▶ **GIVEN PASSAGE**

# Need recommendation for a taxidermist near Cache Valley



## Sako (Oct 30, 2007)

Hi
I got my first muzzleloader buck on Friday, and would like to get a skull mount done. I used to go to Droptine in Logan, but the guy sold the business last year and the new owner hasn't returned my call yet, so I'm looking for someone else before my garage starts to stink! 
Thanks in advance.
Dan


----------



## svmoose (Feb 28, 2008)

Sako, I am no taxidermist, but I have done a few euro mounts. I could do it for you. I live in South Logan.


----------



## TopofUtahArcher (Sep 9, 2009)

Randy at Full Curl in Avon is great. Or have Darcy Eccles bugs clean it for you. I think he is in the phone book and has a large dermastid colony he has to feed daily.


----------



## katorade (Sep 23, 2007)

Johnson's non typical taxidermy in Mendon!


----------



## Sako (Oct 30, 2007)

Thanks for the recommendations. I swung by Droptine and where Johnson's used to be, but I didn't know he moved. I ended up going with svmoose's offer. Thanks!


----------



## katorade (Sep 23, 2007)

Yeah, Mike Johnson, built his shop behind his house in Mendon.


----------

▶ **WRITTEN EXERCISE 1**
Return the whole forum thread about finding a taxidermist word for word.
▶ **WRITTEN EXERCISE 2**
Rewrite the lines of the listing between the line holding "Task: Open the inventory chest icon" and the line holding "(x=162, y=359)", inclusive, as a numbered list with no blank lines. Leave the pictures out.
The listing that follows has no connection to the forum thread.

▶ **DATASET**
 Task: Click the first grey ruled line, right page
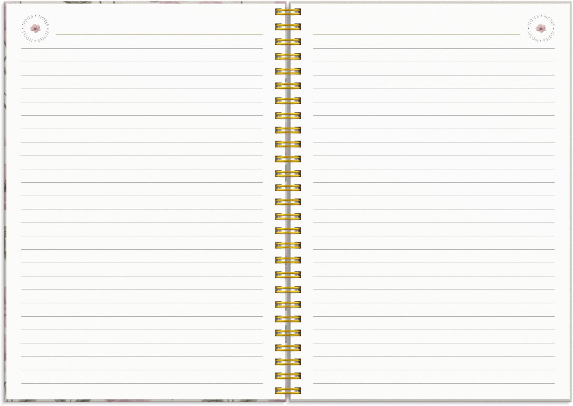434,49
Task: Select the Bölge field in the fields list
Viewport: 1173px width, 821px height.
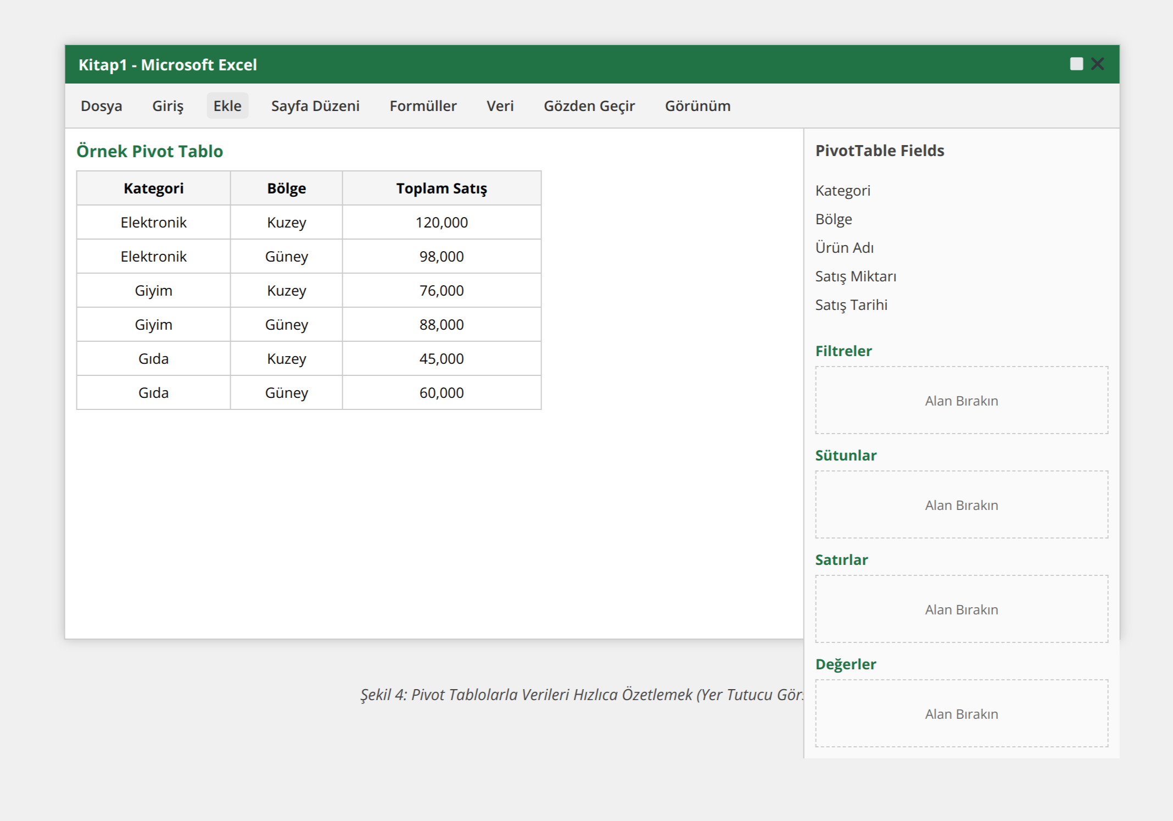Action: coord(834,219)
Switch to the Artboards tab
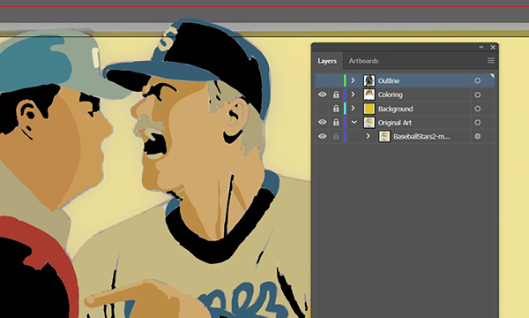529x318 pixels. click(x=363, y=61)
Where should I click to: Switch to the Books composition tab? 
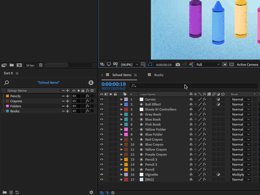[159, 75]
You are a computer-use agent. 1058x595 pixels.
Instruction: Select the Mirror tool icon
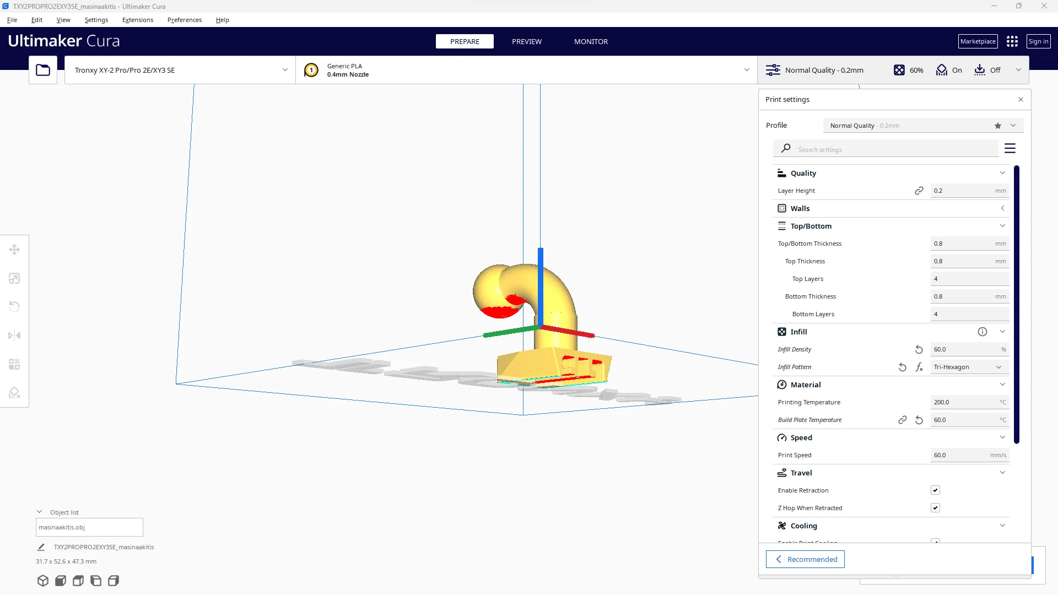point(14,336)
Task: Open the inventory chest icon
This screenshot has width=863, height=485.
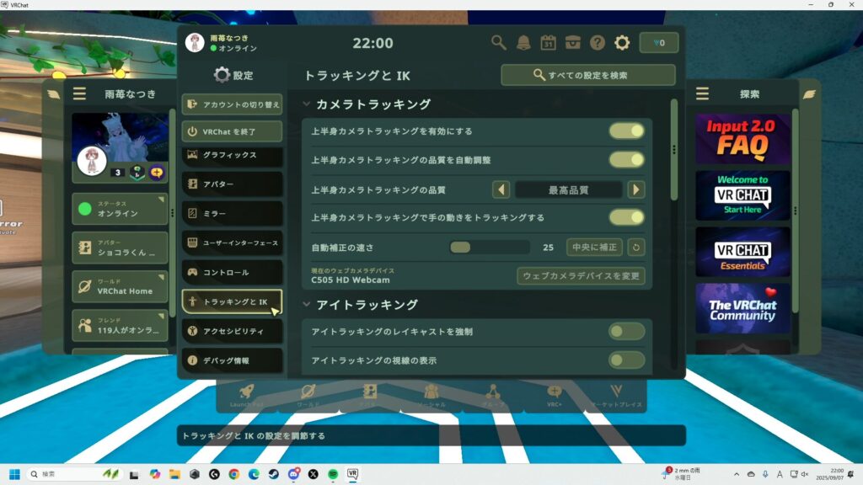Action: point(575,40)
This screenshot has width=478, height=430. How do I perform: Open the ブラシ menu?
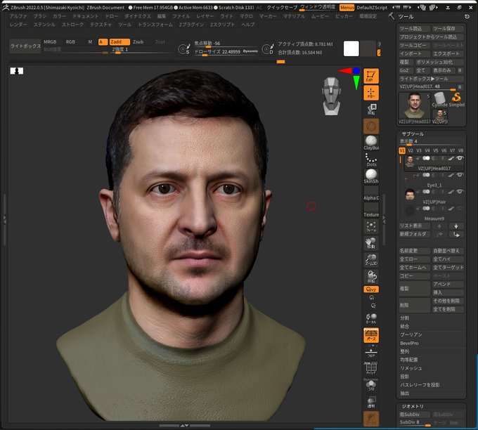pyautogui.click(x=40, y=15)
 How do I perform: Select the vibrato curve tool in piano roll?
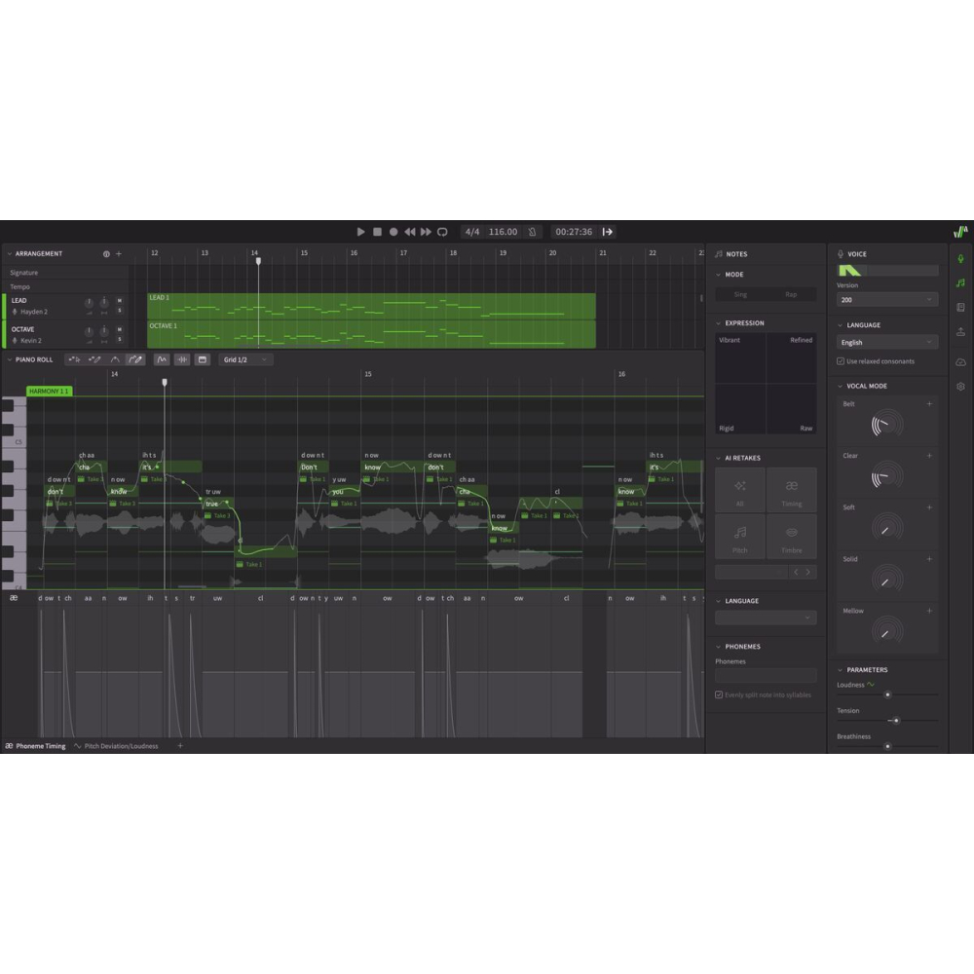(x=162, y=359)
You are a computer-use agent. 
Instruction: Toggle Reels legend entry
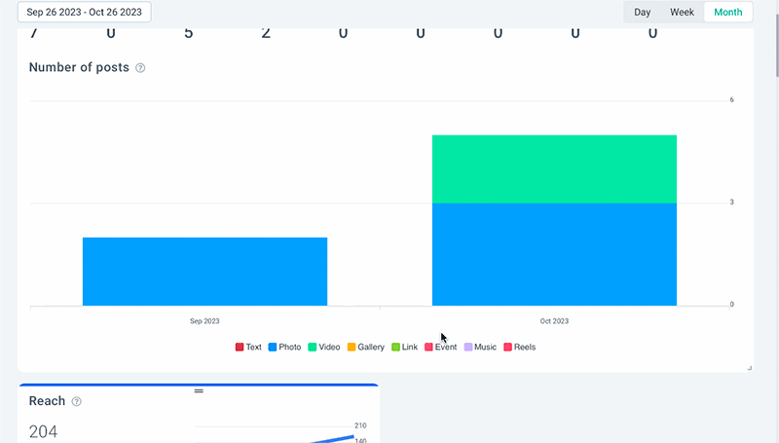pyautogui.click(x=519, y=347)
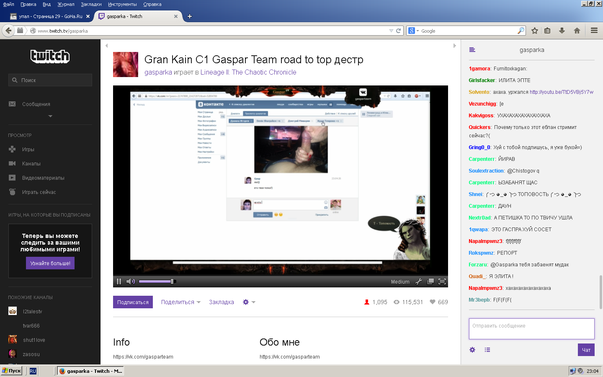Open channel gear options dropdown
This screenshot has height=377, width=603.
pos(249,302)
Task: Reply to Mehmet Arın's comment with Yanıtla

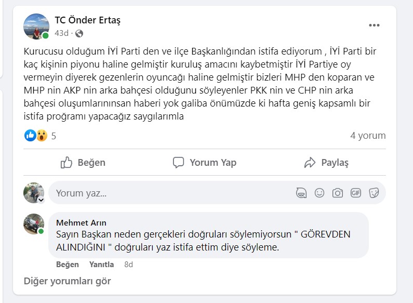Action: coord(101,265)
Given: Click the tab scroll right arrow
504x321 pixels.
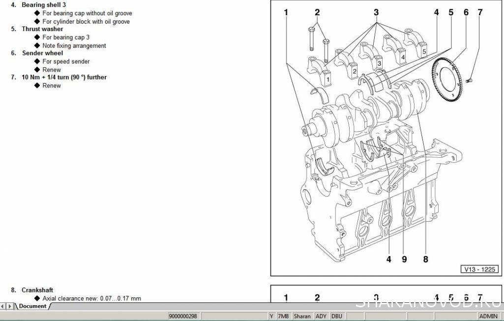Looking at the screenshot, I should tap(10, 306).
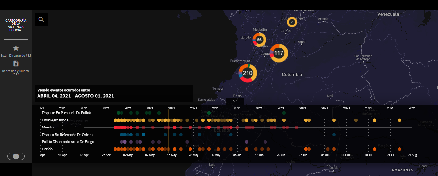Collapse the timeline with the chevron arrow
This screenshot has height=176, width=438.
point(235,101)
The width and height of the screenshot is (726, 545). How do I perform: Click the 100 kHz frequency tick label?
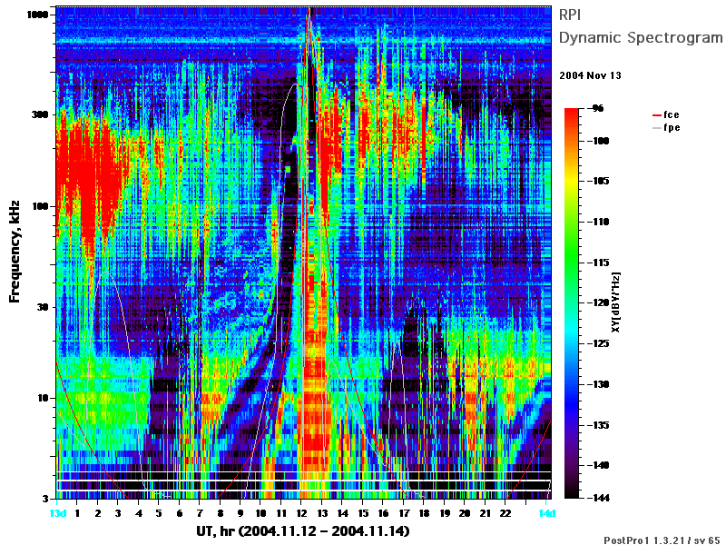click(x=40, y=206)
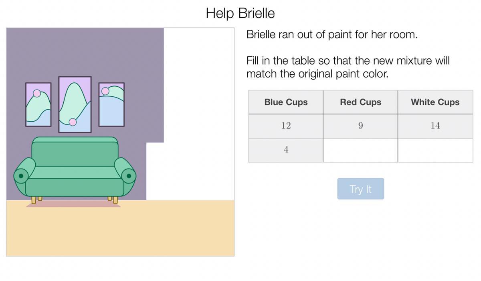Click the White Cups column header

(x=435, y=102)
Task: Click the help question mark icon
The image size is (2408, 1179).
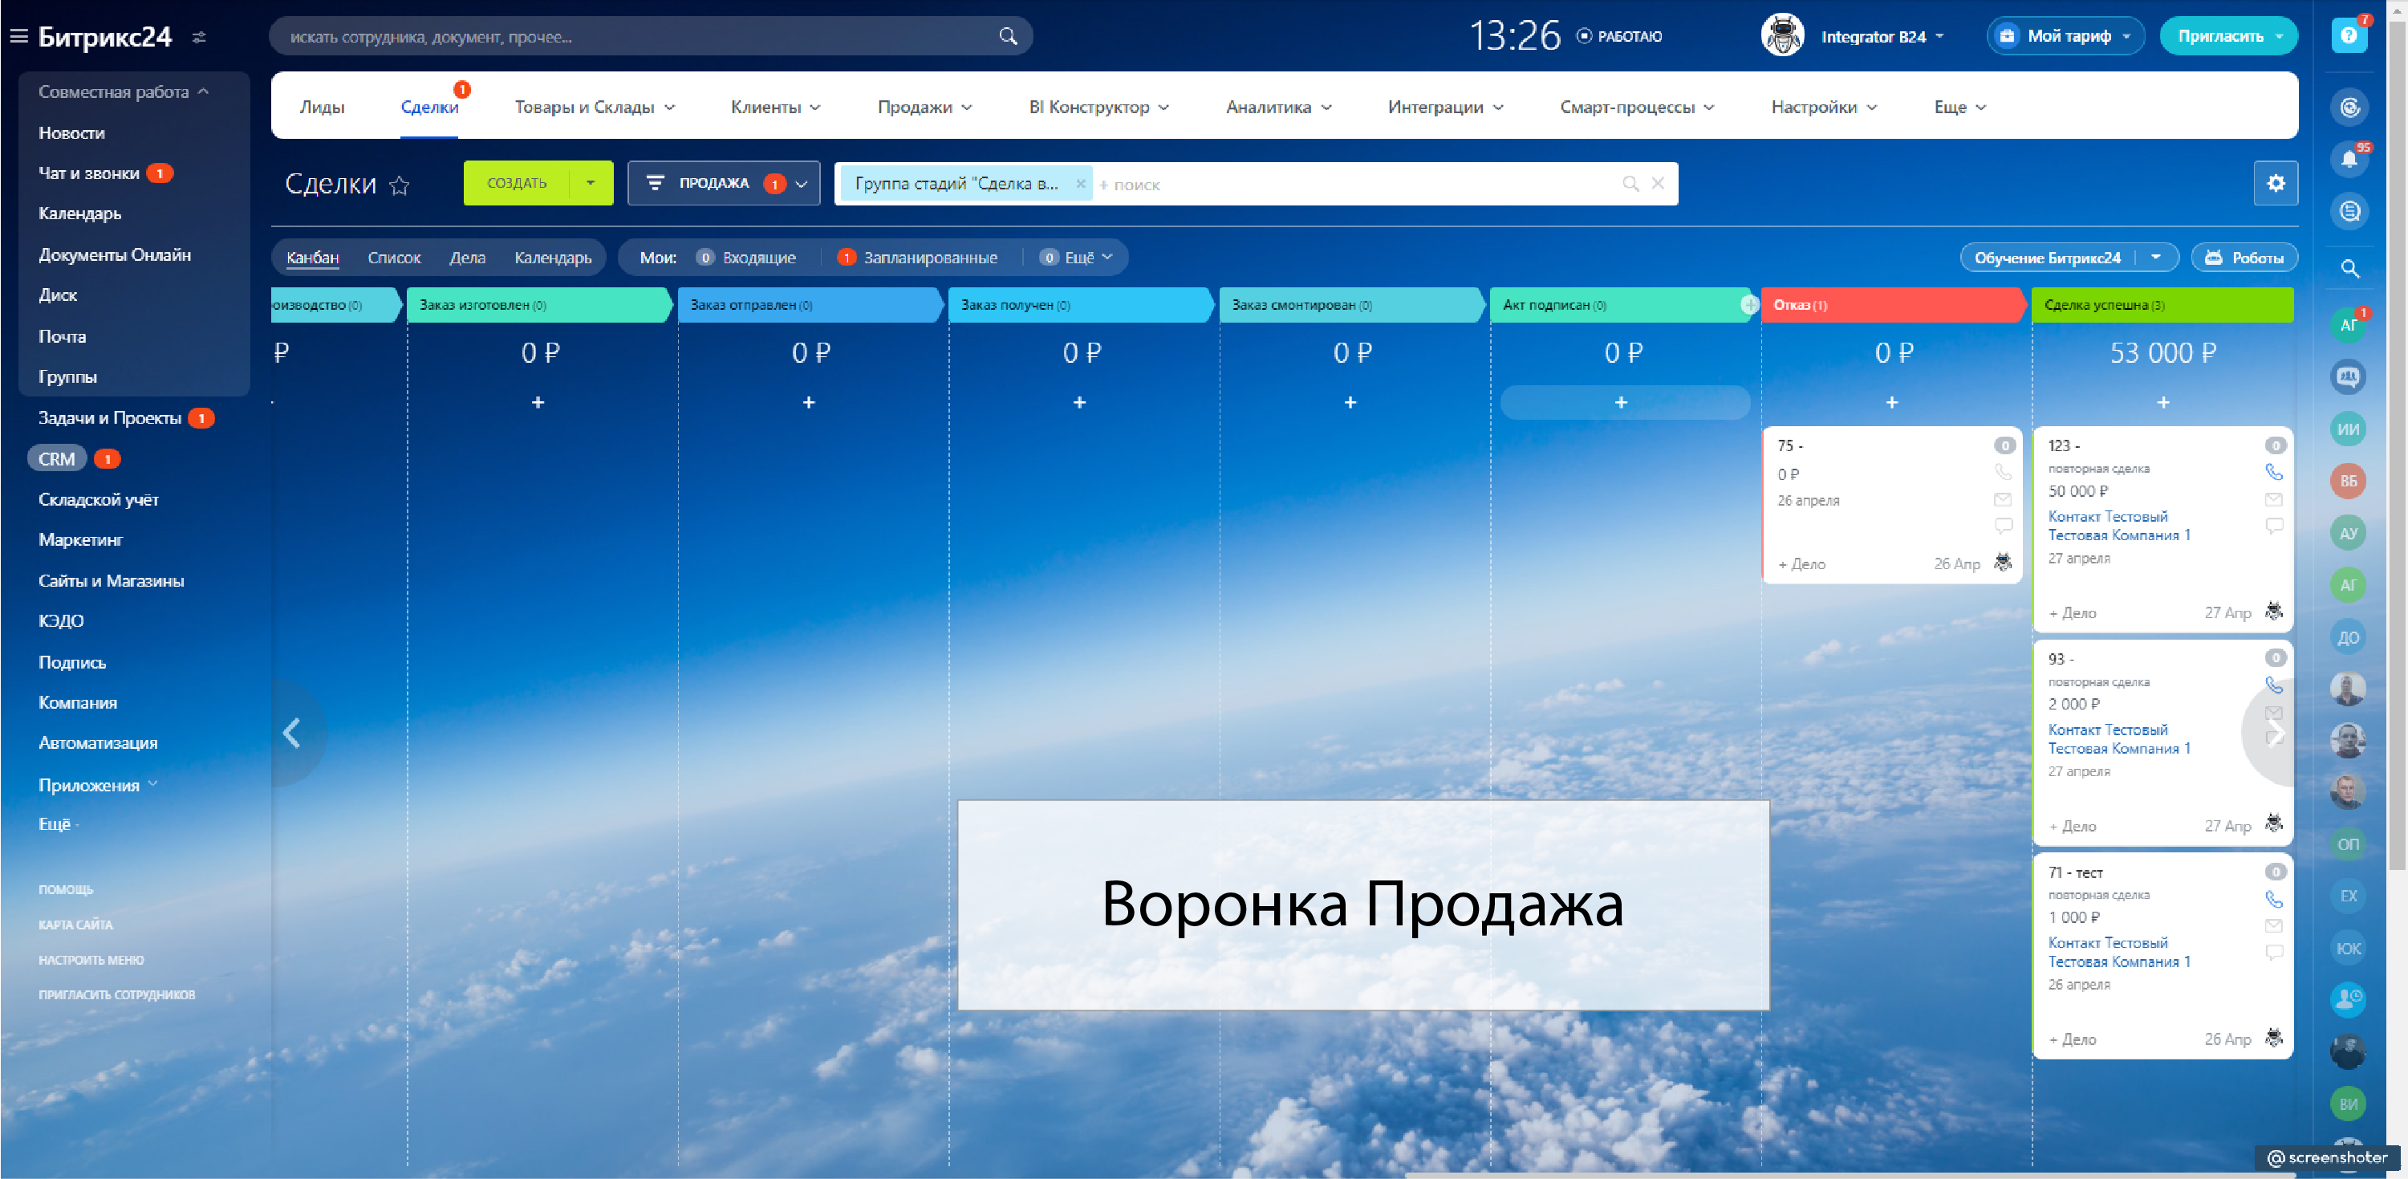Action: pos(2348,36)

▶ **FINISHED ANSWER 1**
# Need recommendation for a taxidermist near Cache Valley



## Sako (Oct 30, 2007)

Hi
I got my first muzzleloader buck on Friday, and would like to get a skull mount done. I used to go to Droptine in Logan, but the guy sold the business last year and the new owner hasn't returned my call yet, so I'm looking for someone else before my garage starts to stink! 
Thanks in advance.
Dan


----------



## svmoose (Feb 28, 2008)

Sako, I am no taxidermist, but I have done a few euro mounts. I could do it for you. I live in South Logan.


----------



## TopofUtahArcher (Sep 9, 2009)

Randy at Full Curl in Avon is great. Or have Darcy Eccles bugs clean it for you. I think he is in the phone book and has a large dermastid colony he has to feed daily.


----------



## katorade (Sep 23, 2007)

Johnson's non typical taxidermy in Mendon!


----------



## Sako (Oct 30, 2007)

Thanks for the recommendations. I swung by Droptine and where Johnson's used to be, but I didn't know he moved. I ended up going with svmoose's offer. Thanks!


----------



## katorade (Sep 23, 2007)

Yeah, Mike Johnson, built his shop behind his house in Mendon.


----------

▶ **FINISHED ANSWER 2**
1. Task: Open the inventory chest icon
2. This screenshot has width=863, height=485.
3. Action: point(575,40)
4. This screenshot has width=478, height=430. How do I perform: Open the ブラシ menu?
5. pyautogui.click(x=40, y=15)
6.  How do I perform: Select the vibrato curve tool in piano roll?
7. (x=162, y=359)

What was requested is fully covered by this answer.